On Guard!

What is resource guarding?

One of the more challenging behaviour issues for dog owners to modify is Resource Guarding. It’s also probably one of the most commonly misunderstood or misdiagnosed issues by dog owners.

Golden retriever with a bone snarling.One popular, yet dangerously inaccurate, explanation is that the behaviour is that of a “dominant” dog. This is the mistaken belief that dogs are all about rank and that we need to be the “alpha” with our dog. Any dog that attempts to prevent us from taking anything he has must surely be acting out of their “dominant” nature and clearly views us as being on a much lower rank – right? Nope - this is not accurate. Entire methods and programs of training are based on this myth and it is an extremely dangerous approach to take.

Both dog owners and non dog owners often have high expectations of our pet dogs. We have little tolerance for any grumpy or aggressive-seeming behaviour directed toward humans at any point .  They can’t be in a “bad mood” and express their feelings in their normal dog way.

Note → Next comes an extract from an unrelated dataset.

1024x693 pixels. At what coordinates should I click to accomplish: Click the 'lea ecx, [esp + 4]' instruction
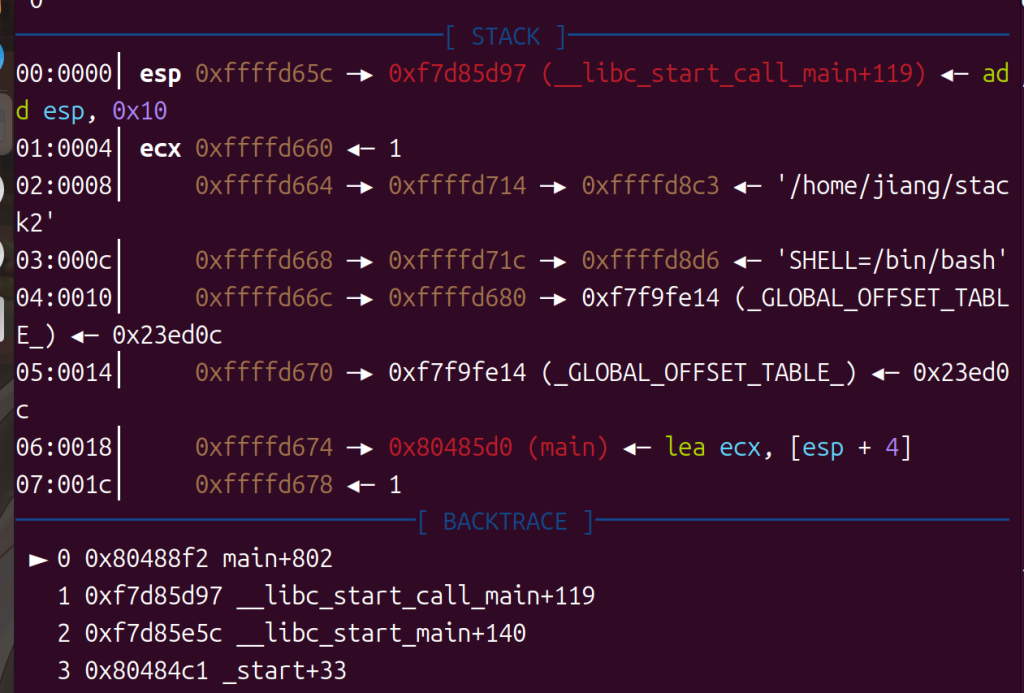[x=789, y=448]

In addition, many of us do, however, hope our dogs will act aggressively in the event of any threat by a human to our homes or to our families. Essentially, we expect them to distinguish the good people from the bad.  

Many dog owners get upset at the idea of their pet dogs refusing to give up a treasured object – “how dare they growl at me” – but at the same time are almost proud of the idea that their dog is “protecting” them from approaching dogs or humans. It’s the same behaviour to a dog and so is a very confusing message when we aren’t clear or consistent in our expectations.  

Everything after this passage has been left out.